Director by: Steven Bognar, Julia Reichert
Release Date: 21 August 2019
Available on: Netflix
Duration: 1h 50m
In 2010, China had flexed its muscles and began an expansion spree bang in the middle of capitalist US, acquiring shut down American companies. Immediately in the aftermath of the great recession of 2008, several American companies were being bought over by the Chinese, so this one was no different. American workers feeling helpless and hopeless after their work being snatched away had also become de rigueur by then. What was different was that the Chinese took over the plant and started a wind shield factory there, hiring the American workers on the way along with numerous Chinese workers. Since the directors have used real time sound captured on the factory floor along with the conversation between workers, real narratives of workers recorded at their homes and real sounds of equipment and vehicles moving, it becomes a stark and objective take on the new normal.

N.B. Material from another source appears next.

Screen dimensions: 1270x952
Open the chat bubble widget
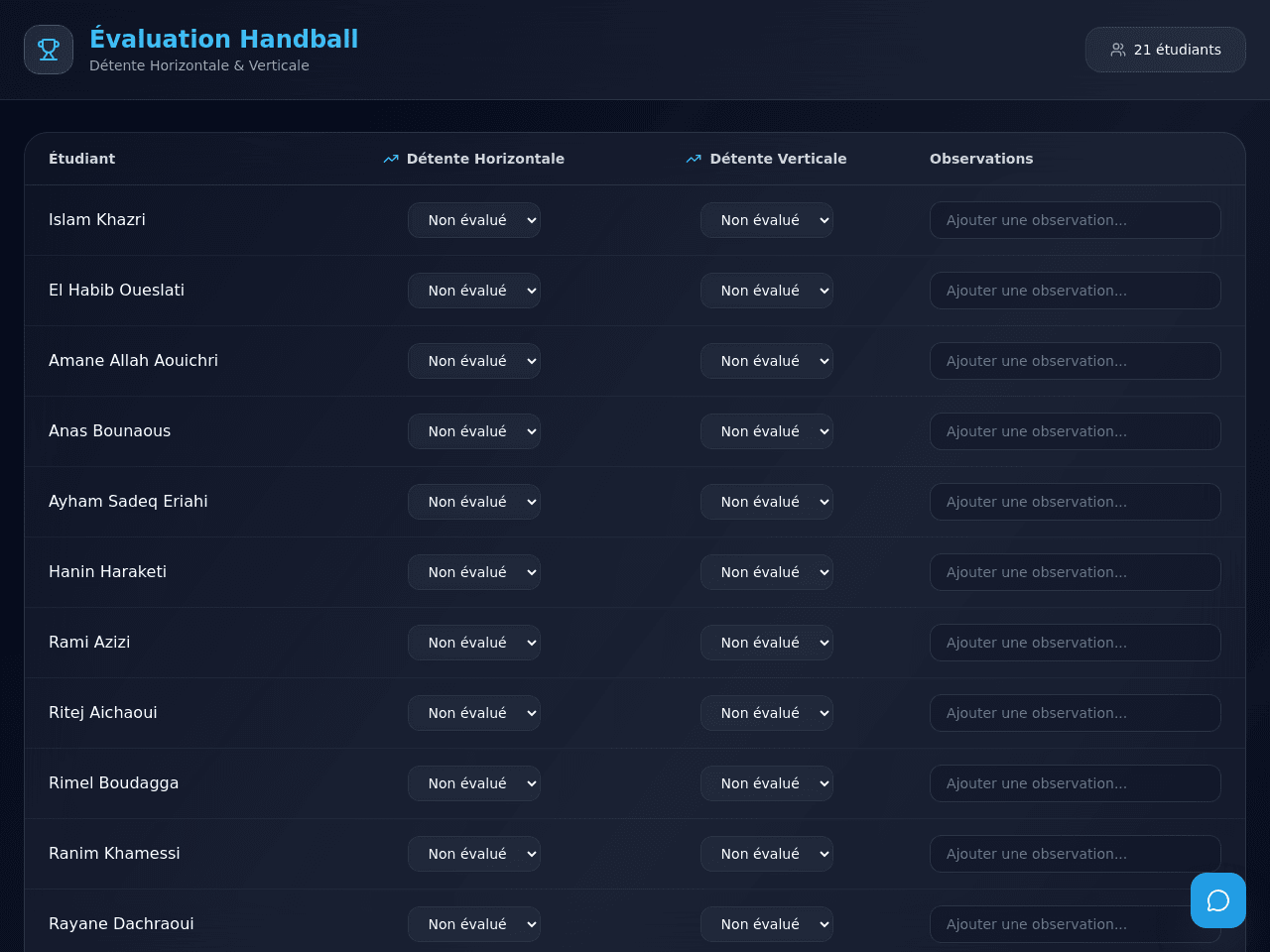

The film set a new tone for documentaries because the subject (Fuyao Glass company) allowed complete access to all its facilities and people for shoot. You see a manager guiding Chinese workers about the American way of life, enjoy all you can but don’t do anything illegal while here, he says. You can’t escape that chuckle when he describes the stereotypical American, even while travelling in Europe!
The film is an overturned version of what we have seen so far- Americans hogging the limelight and watching over the Chinese, whereas here it is the other way round. We see Americans from the viewpoint of the Chinese and their perception. Amusing is when we see Americans working in the Chinese factory with some amount of trepidation clearly visible on their faces. The Chairman’s visit is replete with his efforts to merge with the queer combination of ethnicities, while also worrying about the unions and their interference. American supervisors are seen aghast at Chinese workers handling broken glass with normal gloves. Media gets wind of the unsafe working conditions and unfair treatment. But the management does not seem fair that workers complain about work. What is noteworthy is that what the Chinese find normal is unfair for the Americans. Unions have become a huge headache for the Chinese who thought appointing Americans would ensure smooth functioning of the factory, but it doesn’t turn as expected. Now Americans see their bosses demoted. They find things weird and decide to unite against what they perceive is the strange and unfair things the way Chinese were doing. Like someone being required to work for two person’s job. Not having any American of authority with whom they could talk to was a major roadblock.
Viewers are in for some surprise to see the Chairman giving access to film some of the most confidential meetings, where he asks if the unions are making any noise. They seem aghast that a lot of things in the US are different from that in China (read- work hard and stay quiet). A vote taken goes in favour of the Chinese. The American workers feel let down by the workers, young ones especially, who they feel were scared to lose jobs.
The film makers have had access to film at the China offices of Fuyao Glass. What makes it an interesting watch is the stark contrast between workers caught between the work culture of two different companies- the American General Motors and the new Chinese owners- Fuyao Glass America. On its way, the film shows you why the Chinese made huge strides in world business and how Americans can never be able to really understand that. And yet they don’t give up on the true American dream- of a white fence, good home and be treated with decency. Meanwhile, the film also reminds you that millions of people worldwide would need to look out for new kinds of jobs when they lose out to automation. There needs to be seen how people, governments and companies respond to these shifts.
It took me some time to decide how I wanted to think and feel after watching this film. Though it provides no comment on either side is entirely objective, it definitely left me thinking about the lessons I imbibed but couldn’t articulate right away.